Improving Quality of Life for Veterans Undergoing Interferon Treatment

Depression Clinical Trial

Official title:
Improving Quality of Life for Veterans Undergoing Interferon Treatment

Clinical Trial Details — Status: Completed

Administrative data
NCT number NCT00117559
Other study ID # F3332-P
Secondary ID
Status Completed
Phase N/A
First received June 30, 2005
Last updated December 9, 2014
Start date July 2005
Est. completion date June 2008

Study information
Verified date December 2014
Source VA Office of Research and Development
Contact n/a
Is FDA regulated No
Health authority United States: Federal Government
Study type Interventional

Clinical Trial Summary

The purpose of this study is to evaluate a group psychotherapy intervention and a telehealth intervention for veterans undergoing interferon treatment for the hepatitis C virus. It is hypothesized that the cognitive behavioral therapy (CBT) condition and the telehealth condition will result in significantly improved outcomes, including enhanced adherence, quality of life, and psychological status.

Description:

The purpose of the proposed pilot study is to evaluate a rehabilitative cognitive-behavioral group psychotherapy intervention and a telehealth intervention for veterans undergoing interferon treatment for the hepatitis C virus (HCV). The specific objectives of the proposed pilot study are: 1) develop study methods and materials; 2) evaluate study feasibility; and 3) assess the efficacy of a cognitive-behavioral group therapy approach and a telehealth approach as compared to care as usual in a randomized design. Participants will be 45 patients (15 participants in each condition) from the VA Boston Healthcare System who are undergoing interferon treatment for HCV. Assessment will occur at pre-treatment, post-treatment, and 3-month follow-up. Assessments will measure key areas, including adherence, quality of life, and psychological distress.
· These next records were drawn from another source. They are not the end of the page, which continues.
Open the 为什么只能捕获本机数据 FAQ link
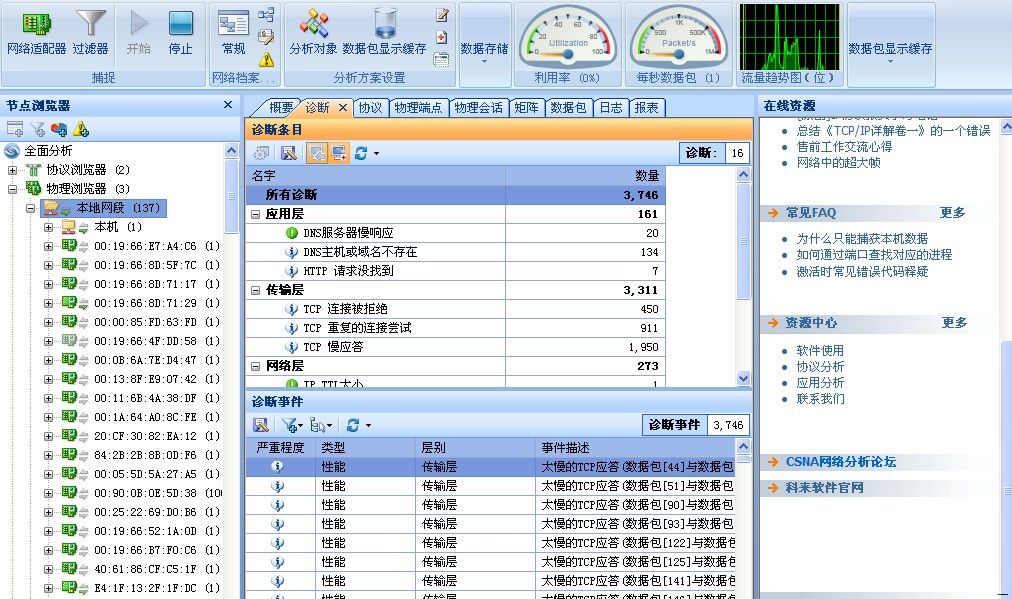1012x599 pixels. tap(861, 239)
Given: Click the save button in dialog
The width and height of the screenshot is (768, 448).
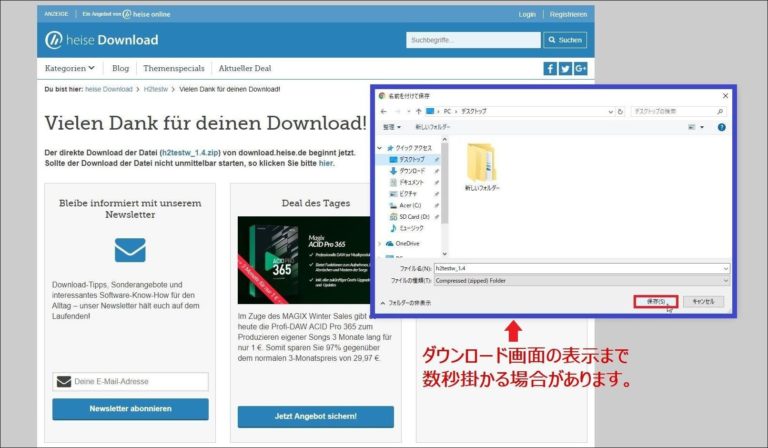Looking at the screenshot, I should coord(656,301).
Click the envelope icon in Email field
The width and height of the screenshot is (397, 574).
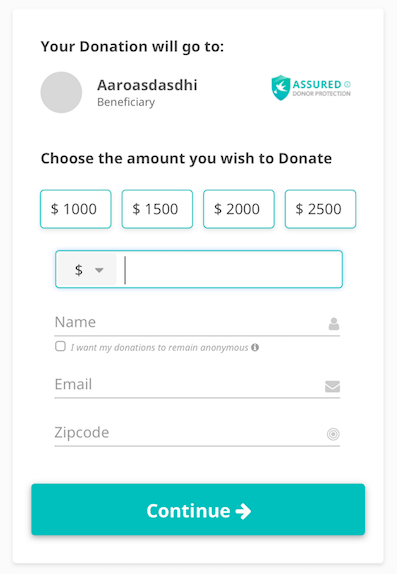tap(333, 386)
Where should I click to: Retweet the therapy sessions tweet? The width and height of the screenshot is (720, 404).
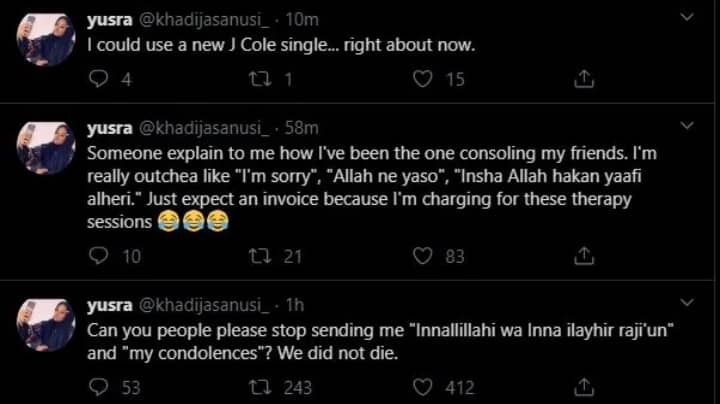(259, 257)
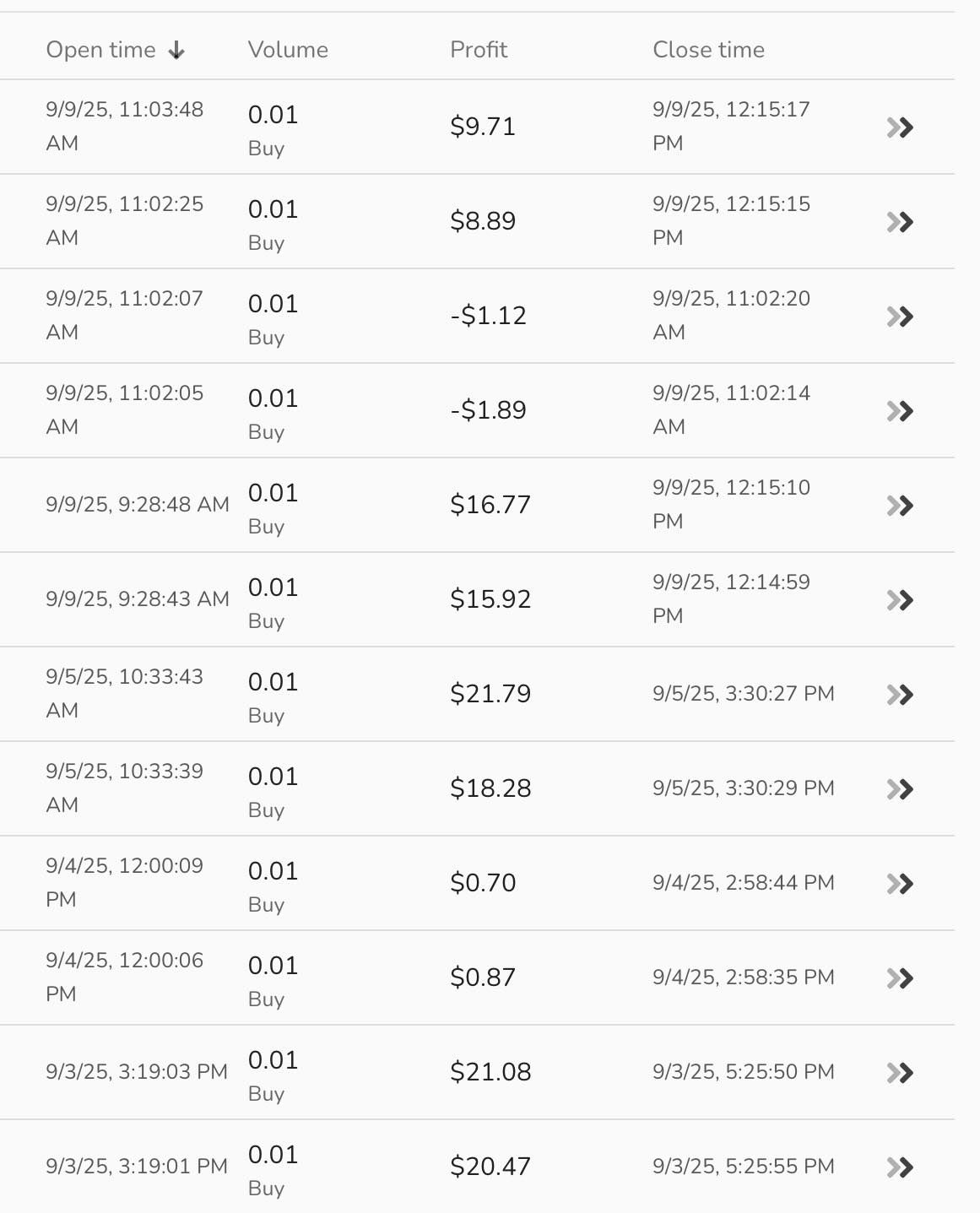Select the trade closed 9/4/25, 2:58:44 PM
This screenshot has width=980, height=1213.
[x=743, y=883]
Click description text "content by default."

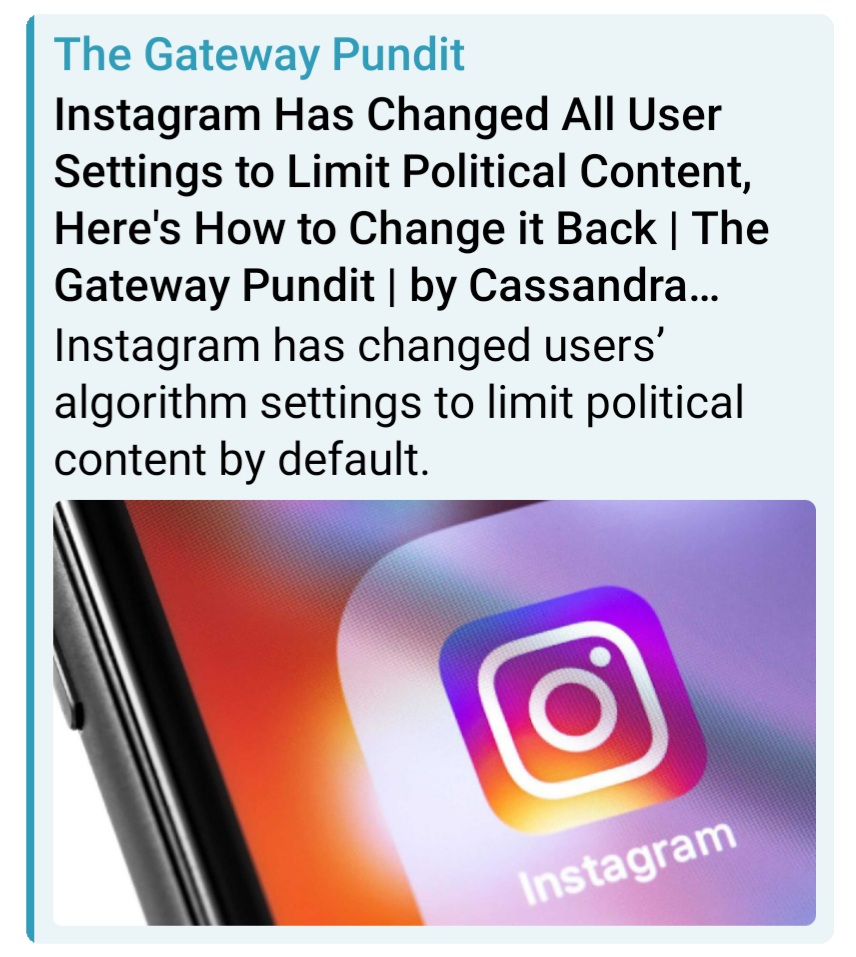point(242,460)
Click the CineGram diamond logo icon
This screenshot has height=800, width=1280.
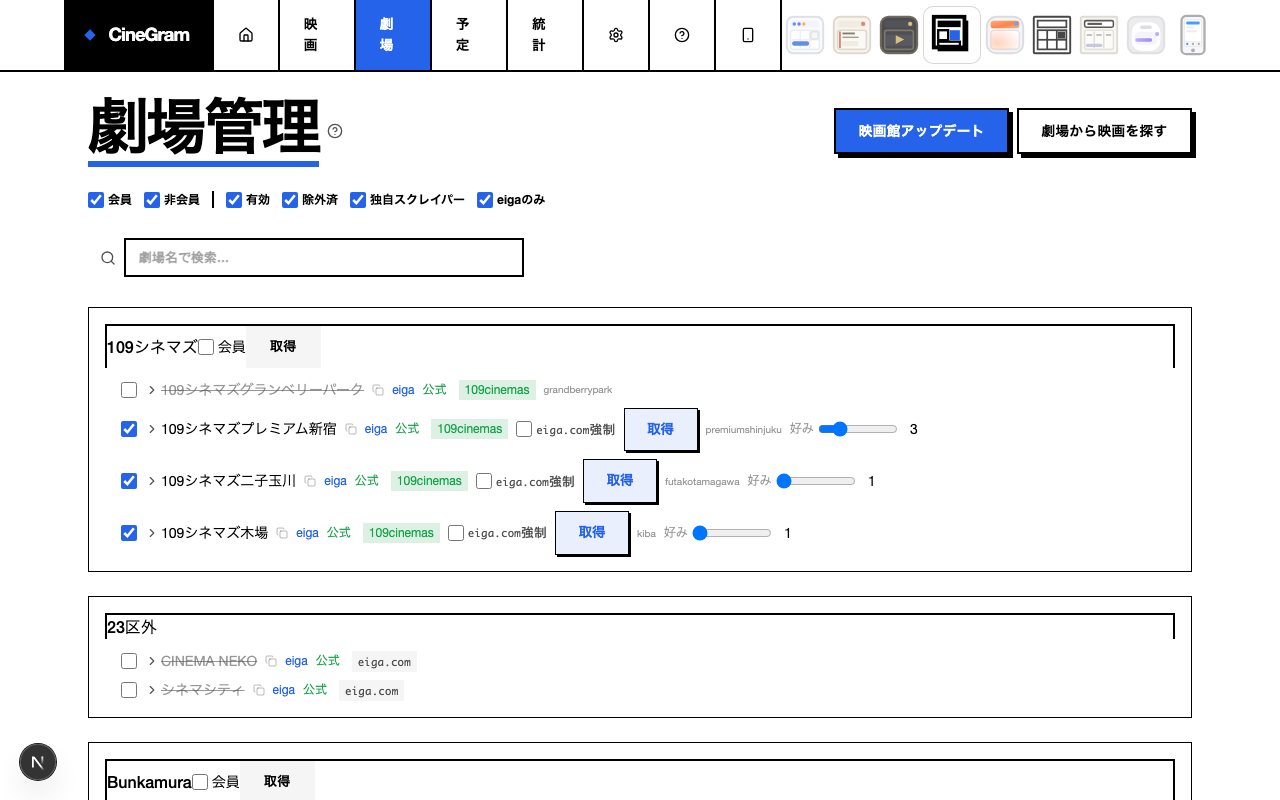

Analyses will examine study feasibility and the effects of the treatment condition. It is hypothesized that the CBT condition and the telehealth condition will result in significantly improved outcomes, including enhanced adherence, quality of life, and psychological status. This treatment approach addresses initiatives by the National VHA Hepatitis C Program by optimizing the care of veterans experiencing the devastating side effects of interferon treatment.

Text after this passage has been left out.